**Records**

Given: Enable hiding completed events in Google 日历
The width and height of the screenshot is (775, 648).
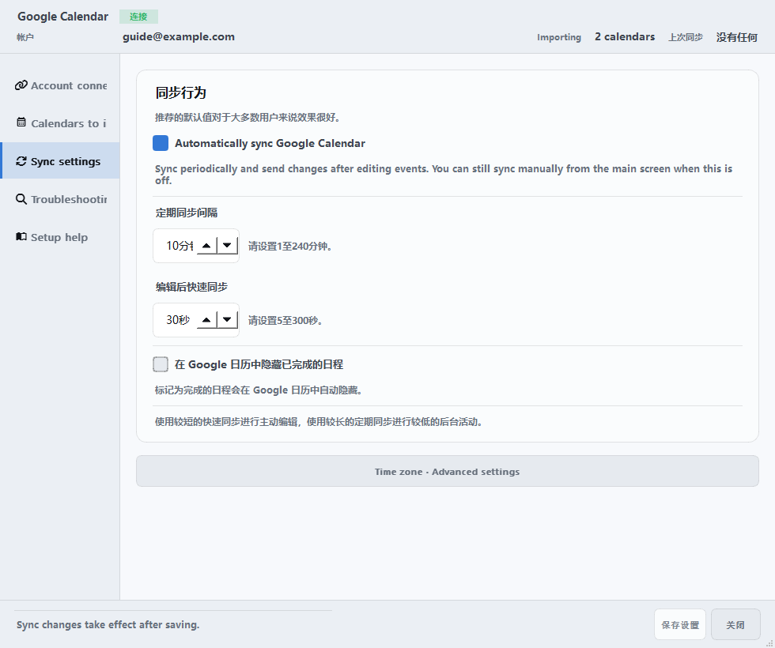Looking at the screenshot, I should (161, 364).
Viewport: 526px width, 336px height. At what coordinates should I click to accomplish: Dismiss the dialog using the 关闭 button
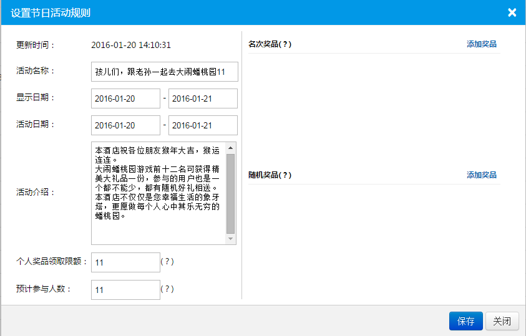[502, 321]
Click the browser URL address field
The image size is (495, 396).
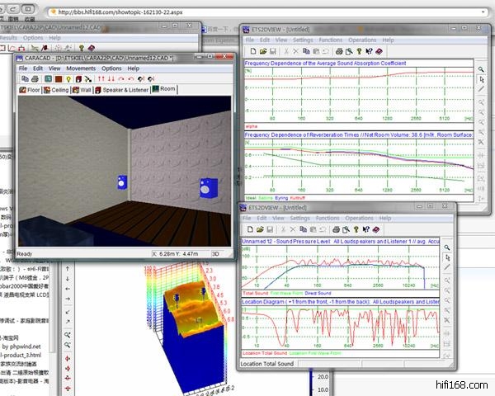(248, 12)
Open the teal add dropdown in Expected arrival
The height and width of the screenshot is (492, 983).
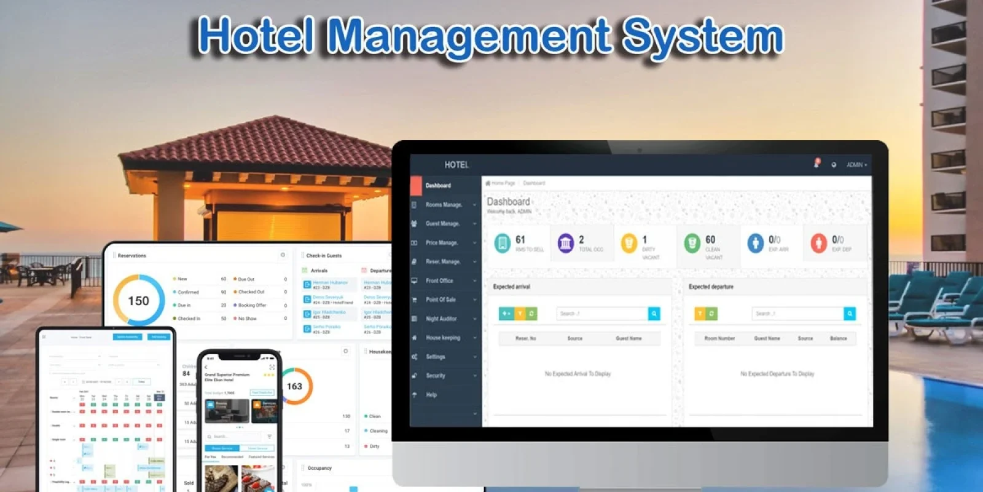point(506,314)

**Aim of the exercise**
Please copy all the lines above word for word, leaving the pictures out.

**Reply**
Given: Enable hiding completed events in Google 日历
The width and height of the screenshot is (775, 648).
Looking at the screenshot, I should (161, 364).
Viewport: 526px width, 336px height. At what coordinates should I click to accomplish: Dismiss the dialog using the 关闭 button
[502, 321]
Click the browser URL address field
The image size is (495, 396).
(248, 12)
Open the teal add dropdown in Expected arrival
The height and width of the screenshot is (492, 983).
point(506,314)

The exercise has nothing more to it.